In a similar way, I made it to the end of my first novel, Wild Rose, in July 2010. It was 90,000 words long and aimed at the young adult market. Having submitted it to three literary agents with varying degrees of success, I started working informally with Shelley Instone
at the Eve White Literary Agency in November 2010. Shelley recommended that I edit the manuscript significantly to aim it at a younger age group and therefore to be no longer than 50,000 words.
The first time I saw the manuscript finished and printed off, it looked somewhat like a book. But there was a good deal of refinement to be done. The manuscript needed to be reduced - a bit like a sauce - so that it retained the essence of the story in a much more concentrated form.

Even this week, almost a year later, I have been making changes to two sentences in two separate chapters and if a publisher is found there will be more adjustments to make.

So while the book shrinks the baby grows. But for both, from the form they take at first, there is a long way to go.

Friday, 21 October 2011

You work away in secret for ages

I don’t know many people who advertised the fact that they were trying to get pregnant. Perhaps so as not to be off putting at mealtimes, or not to raise grandparents’ already hyperactive hopes, my husband and I only told a few people that we were ‘trying’, mainly because they assumed that we already were. Squeamish as I am, I’d rather present a pregnancy as a fait accompli than discuss the process with anyone. Not only would it be embarrassing, but the pressure to succeed would be that much greater.

In a similar way, the only person who knew I was writing a book was my husband, David. The idea for Wild Rose came up over an anniversary dinner at AJ's On The Creek, Chincoteague Island, VA. I bought a notebook the next day and started writing. That was in 2008. I worked on the book at weekends and during holidays from my job as a secondary school teacher. For a long time I didn’t tell anyone that I was writing a book. As with trying to have a baby, if nothing came of it I wanted to deal with the disappointment myself. I was also happy to work away alone, enjoying the process and not thinking too much about where it would lead.

Common wisdom suggests that you shouldn’t tell people that you’re pregnant until you reach the twelve week stage, the chance of miscarriage is reduced and you have had a scan to check (for the first time, alarmingly) that you really are pregnant and that everything is alright. Reaching the twelve week mark was a great relief and I was excited about being able to tell people. In a similar way, though I found out I’d been signed by Eve White Literary Agency the same week I found out I was pregnant, it took me some time to tell people. I wanted to make sure that it was official and I had photographic evidence on her website before I announced it proudly on Facebook.

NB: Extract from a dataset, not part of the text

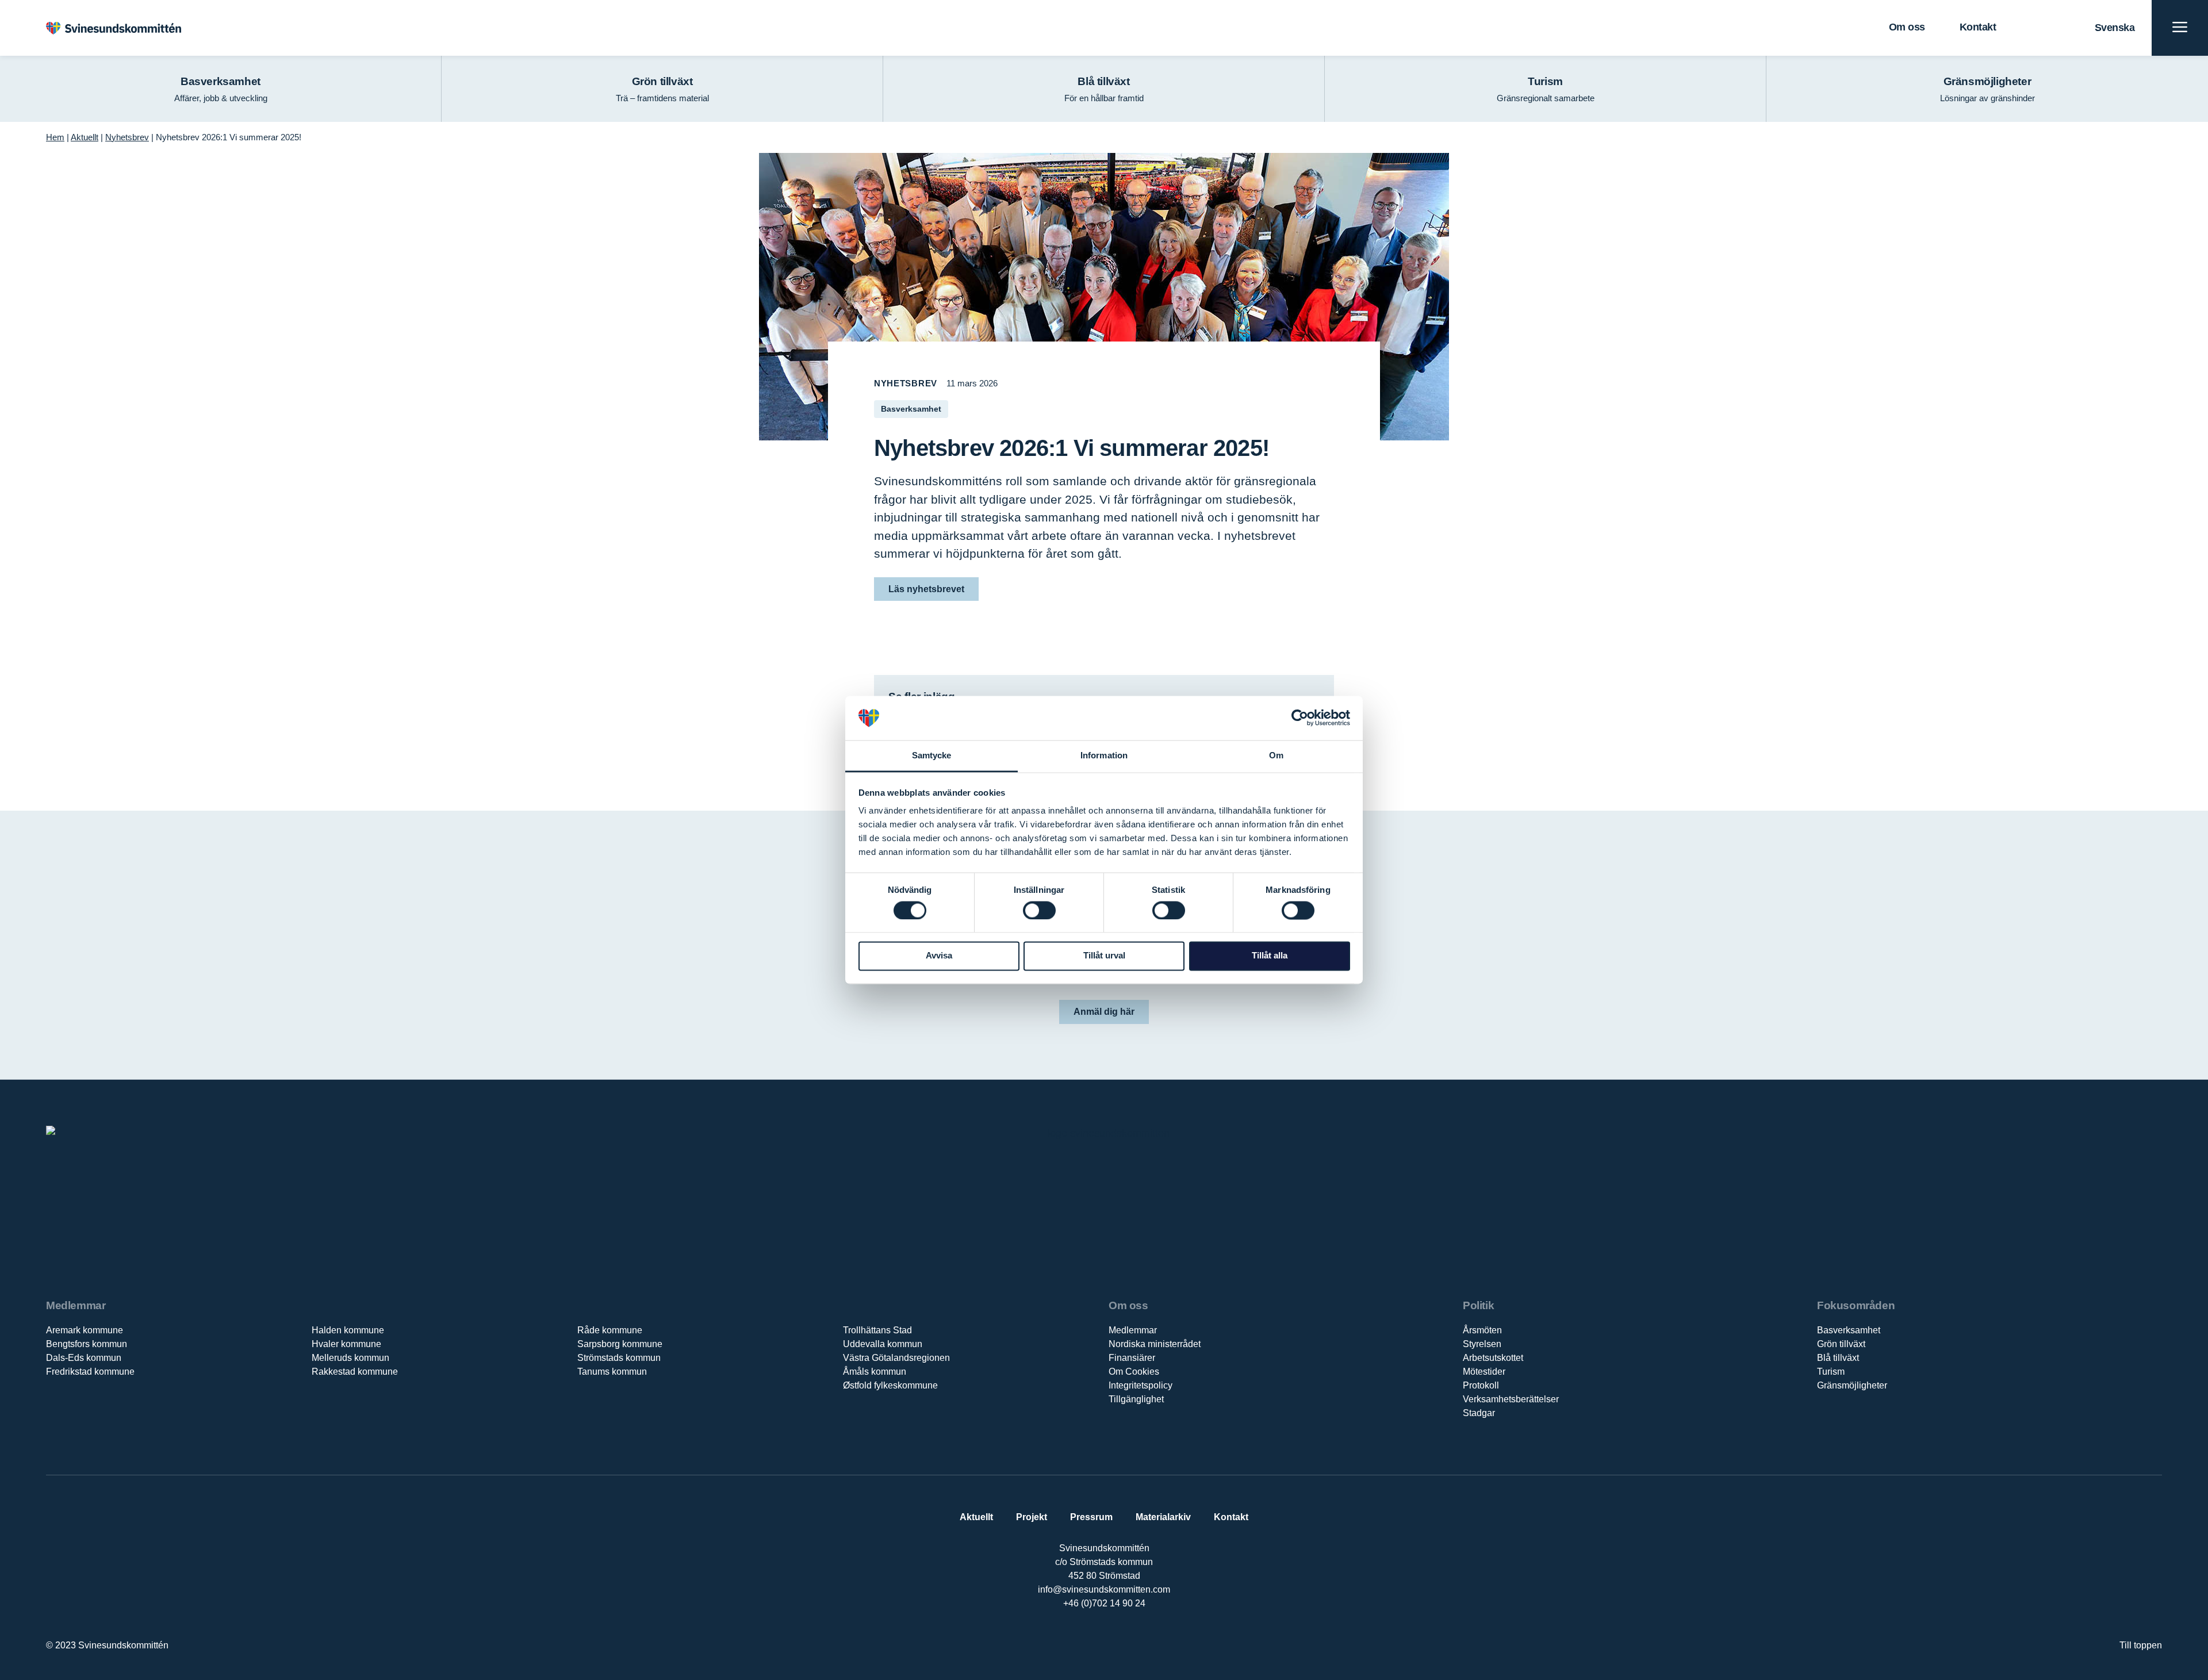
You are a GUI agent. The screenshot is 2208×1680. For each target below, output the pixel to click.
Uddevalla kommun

So, now that both secrets are out, I hope to be able to share some of my experiences of the Book and the Baby with you here.

Welcome

Welcome to my blog. I’ve heard authors say that writing a book and getting it published is like having a baby. As I’m having my first baby and hoping to get my first book published too, I’m going to test the theory. I’m currently twelve weeks pregnant and my first children’s novel Wild Rose is shortly to be submitted to publishers by my agent, Eve White. I hope you enjoy following the progress of both.